Nobody has 7 midterms

If you’re in college, and probably high school, you’ve heard the word “midterm” thrown around quite a bit. In fact, you’ve probably heard people claim they’re studying for 7 midterms, making your meager 3 midterms seem unworthy, and forcing you to shy away from any and all conversation about them.

But it turns out that your friend does not have 7 midterm exams. They have 7 something-or-others (sometimes actual exams, sometimes projects, and sometimes just homework assignments) that someone (often a professor) decided to call midterms. But you need not even pick up a dictionary to know that “midterm” means “in the middle of the term”, which would make the idea of having a “midterm” at any other point in the term seem suspect.

So when a classmate mentioned to me that he had 10 take-home “midterms”, equally distributed throughout the semester, I couldn’t help but feel like he was being disingenuous. Why was he calling homework assignments “midterms”?

It seemed both peculiar and disadvantageous. “Midterm” is certainly more ambiguous, seeing as it could mean literally any assignment you’ve ever received (other than a “final”, which is a whole different can of worms). Plus, it just sounds kind of gross and formal.

But it then struck me that this was its very advantage. Calling something a “midterm” makes it sound more formal; calling something a “midterm” legitimizes it. Suddenly, a “midterm” becomes an easy way to garner sympathy or to excuse yourself from something you don’t want to do.
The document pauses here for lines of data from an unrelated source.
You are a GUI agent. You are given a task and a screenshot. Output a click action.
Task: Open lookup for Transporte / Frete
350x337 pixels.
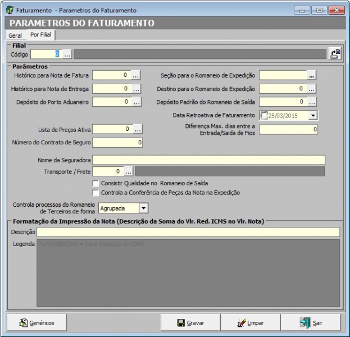[128, 171]
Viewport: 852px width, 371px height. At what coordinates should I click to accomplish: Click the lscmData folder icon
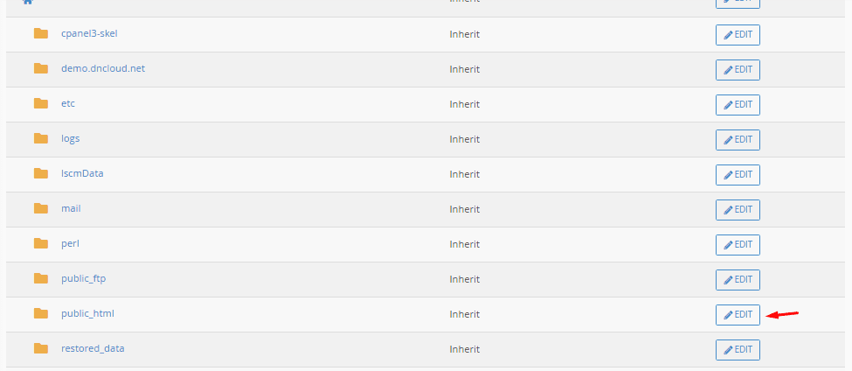(x=41, y=173)
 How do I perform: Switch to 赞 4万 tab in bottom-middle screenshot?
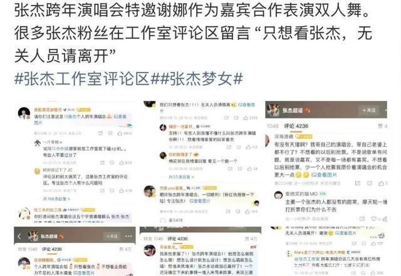pos(251,238)
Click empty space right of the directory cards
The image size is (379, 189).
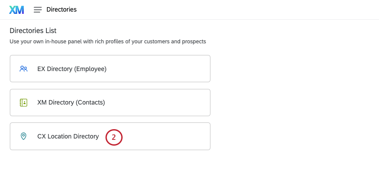click(294, 102)
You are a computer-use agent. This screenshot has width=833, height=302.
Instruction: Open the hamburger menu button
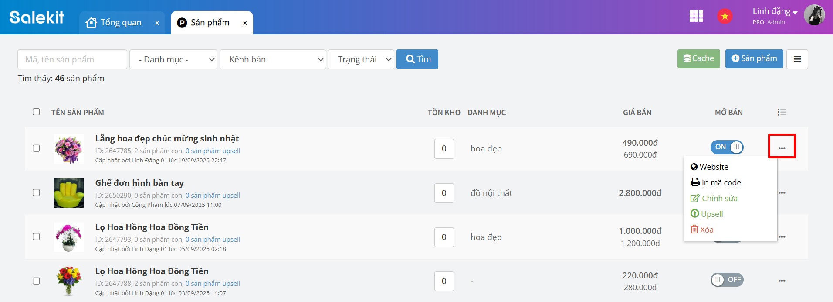tap(797, 59)
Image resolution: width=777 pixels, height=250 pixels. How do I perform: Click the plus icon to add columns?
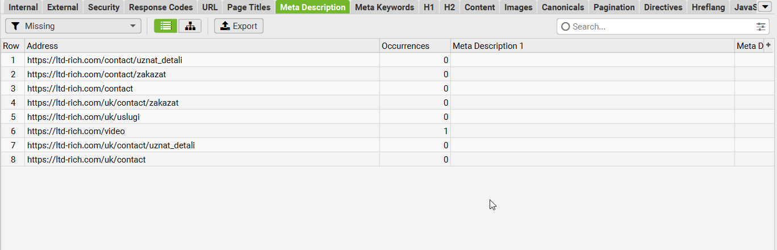pyautogui.click(x=768, y=45)
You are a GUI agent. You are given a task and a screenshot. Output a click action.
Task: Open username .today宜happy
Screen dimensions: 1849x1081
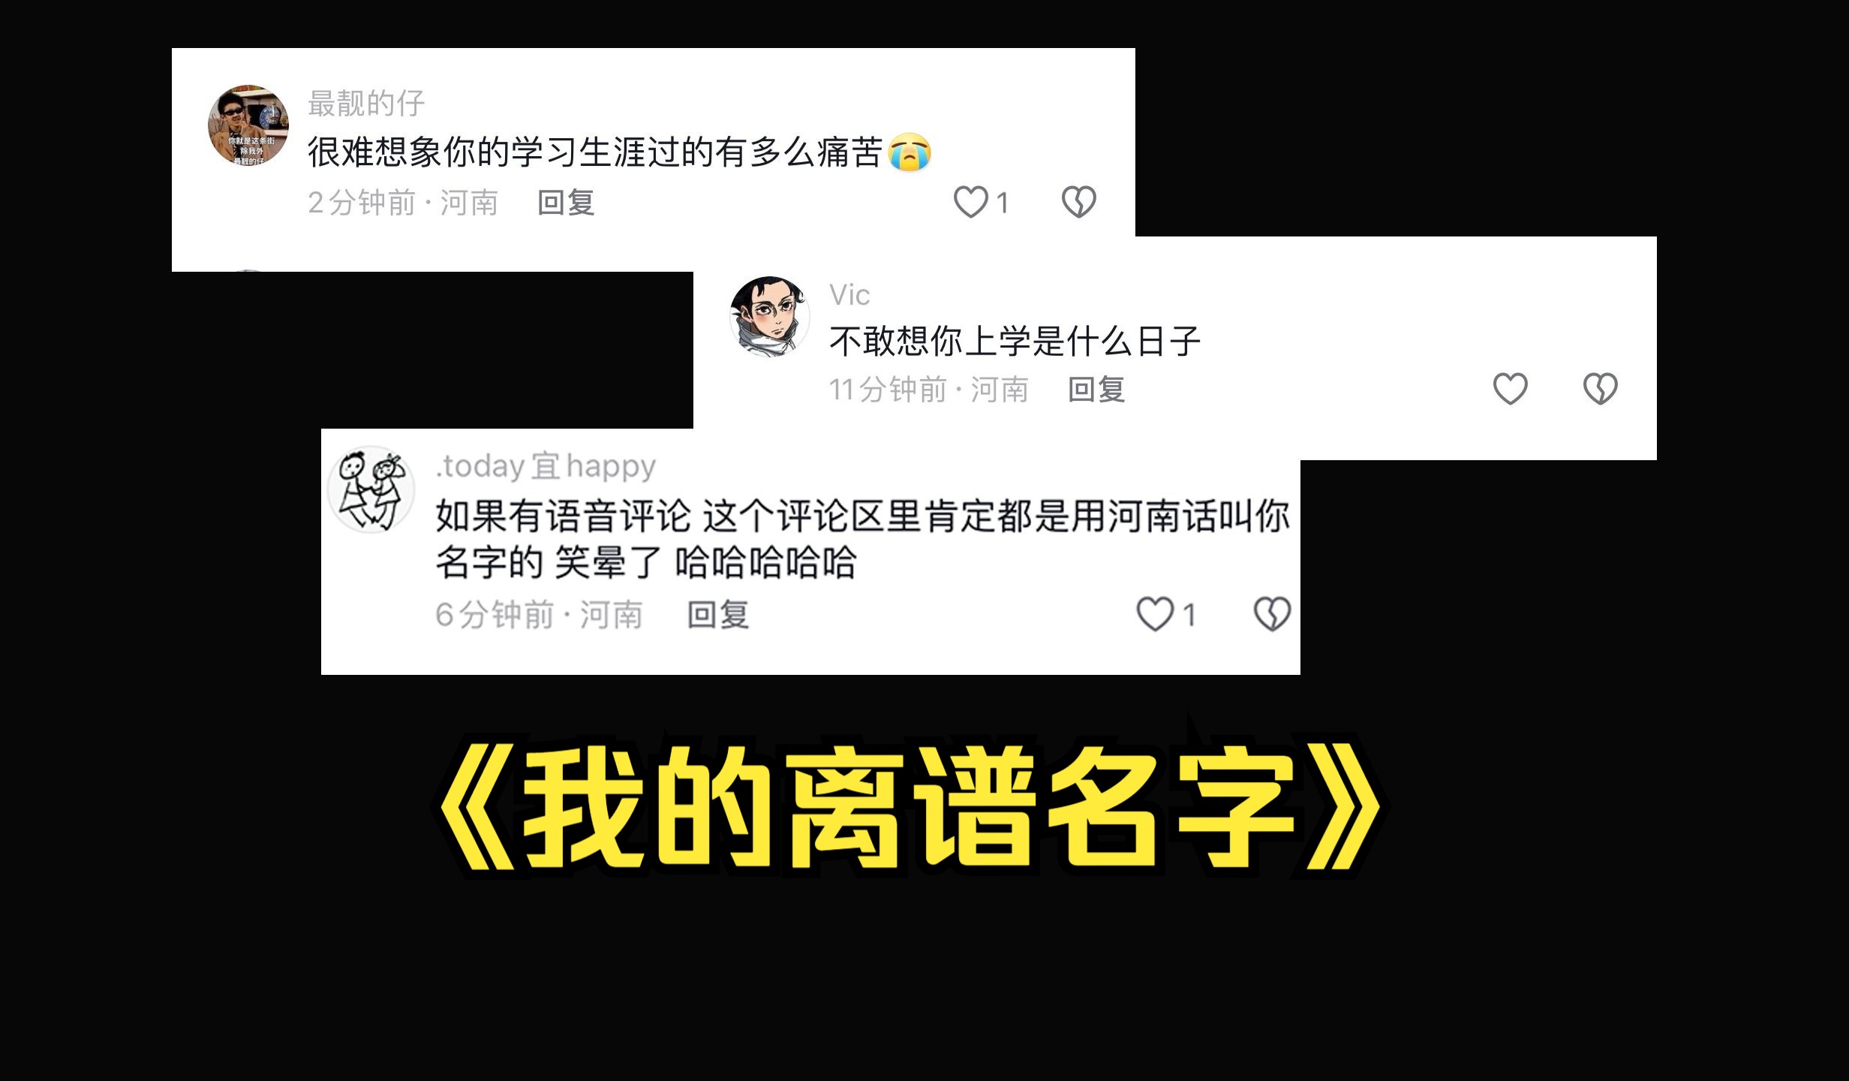point(546,466)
When you feel like you need some validation for your hard work, mention you have a “midterm”, and we all reflexively dip our heads, scrunch our brows, and offer our condolences. When someone who you don’t really want to hang out with asks to get dinner, mention you have a “midterm”, and feel good about having a “valid” excuse to pass on the opportunity.
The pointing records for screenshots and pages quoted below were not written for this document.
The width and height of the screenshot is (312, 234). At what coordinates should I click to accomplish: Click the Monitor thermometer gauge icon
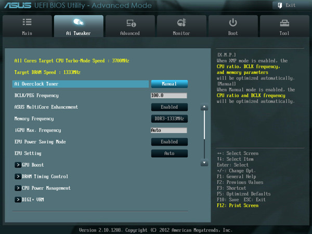pyautogui.click(x=181, y=22)
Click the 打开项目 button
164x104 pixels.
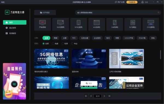(45, 13)
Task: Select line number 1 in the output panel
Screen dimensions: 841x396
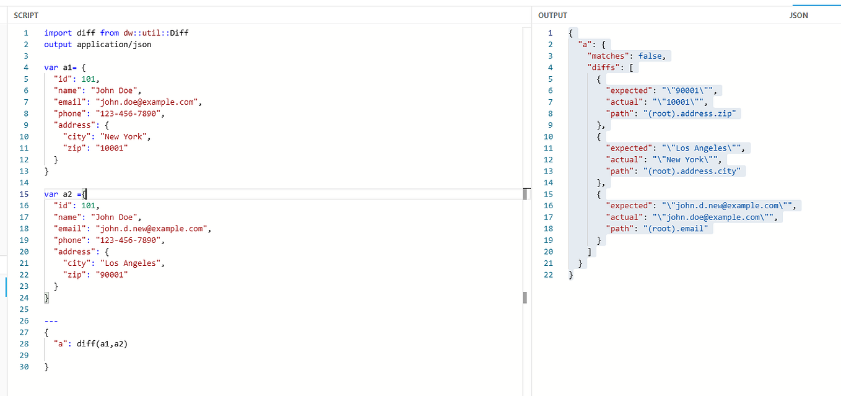Action: click(x=549, y=32)
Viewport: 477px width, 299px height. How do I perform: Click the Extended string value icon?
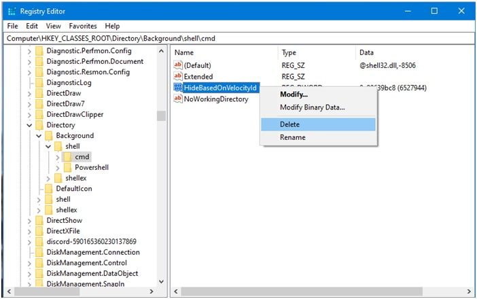pos(179,77)
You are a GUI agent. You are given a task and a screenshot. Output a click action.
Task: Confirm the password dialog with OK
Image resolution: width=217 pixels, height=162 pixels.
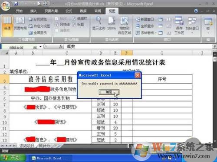[x=109, y=92]
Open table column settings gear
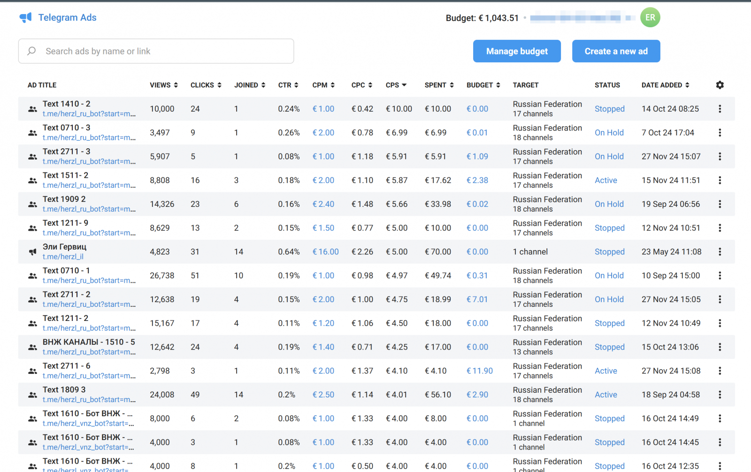This screenshot has height=472, width=751. click(x=720, y=85)
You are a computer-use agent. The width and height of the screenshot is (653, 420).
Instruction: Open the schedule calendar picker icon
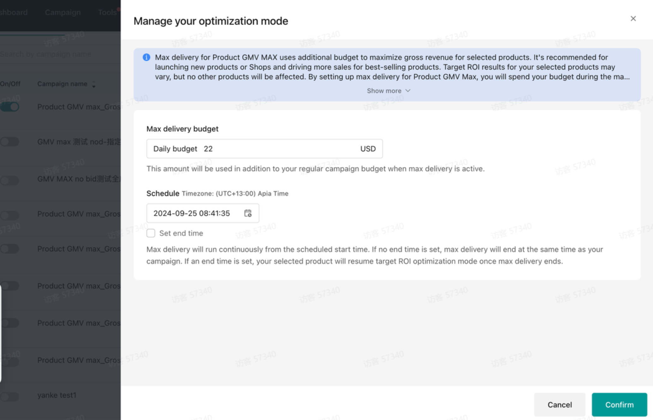(248, 213)
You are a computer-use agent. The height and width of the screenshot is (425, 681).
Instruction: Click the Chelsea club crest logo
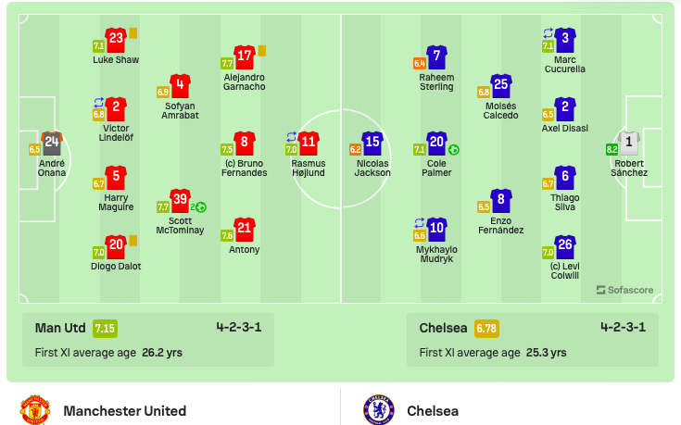[379, 410]
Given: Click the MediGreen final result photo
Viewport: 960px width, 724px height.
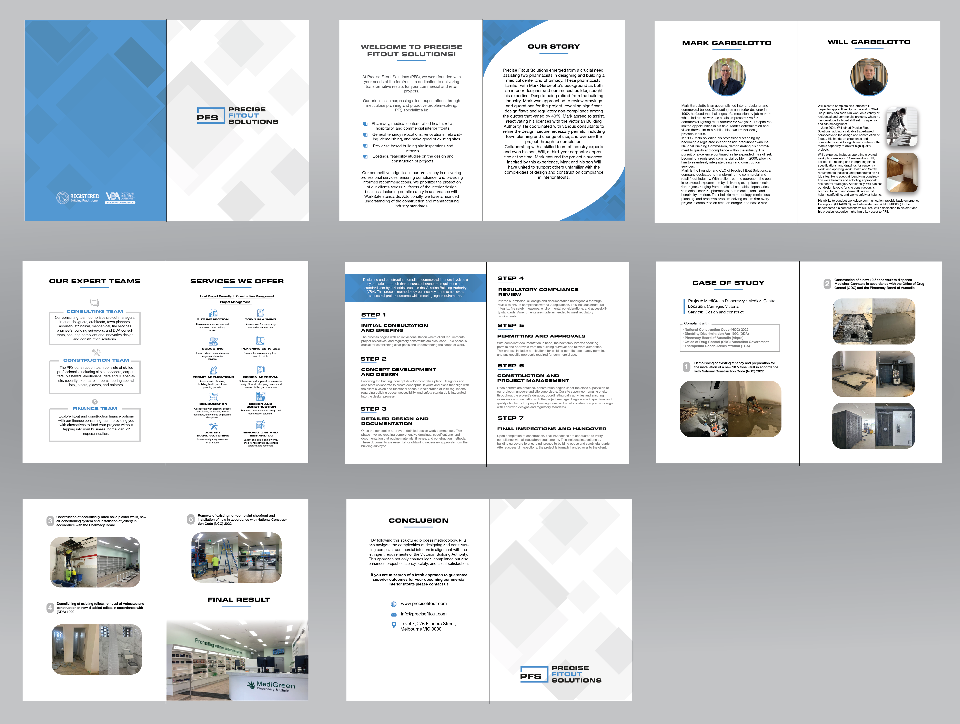Looking at the screenshot, I should click(x=237, y=660).
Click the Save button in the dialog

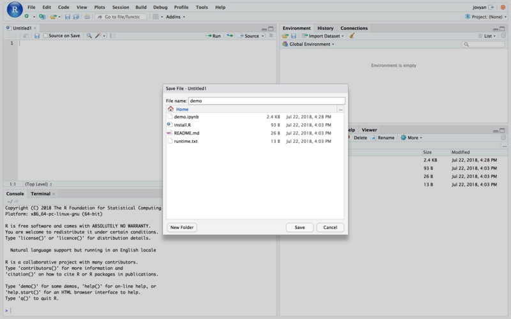click(300, 227)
So why is this a bad thing? Legitimizing school work seems positive, surely. But if every piece of schoolwork is as legitimized as a midterm, suddenly none are. Suddenly the weight that the word once held is lost. Language is our most powerful currency, albeit intellectual, and to deflate the value of any word is to deflate the values of all words we speak. For instance, I’m now less inclined to believe that Mr. Homework-Is-Midterms-Guy really has “the biggest problem of his life” when I read his tweets about it.

There is a reason that different labels and categories exist for different types of school work (homework, quizzes, tests, midterm exams, final exams, etc.). These do not exist to belittle the work we do–I’ve definitely had quite a few homework assignments that were more difficult/stressful than midterms. Midterm exams should certainly still be called midterm exams. But homework assignments should still be called homework assignments for clarity, lingual precision, and also just plain-old honesty. Doing so does not belittle our hard work.

The only person who belittles the value of his work is the person who uses “midterm” to describe it.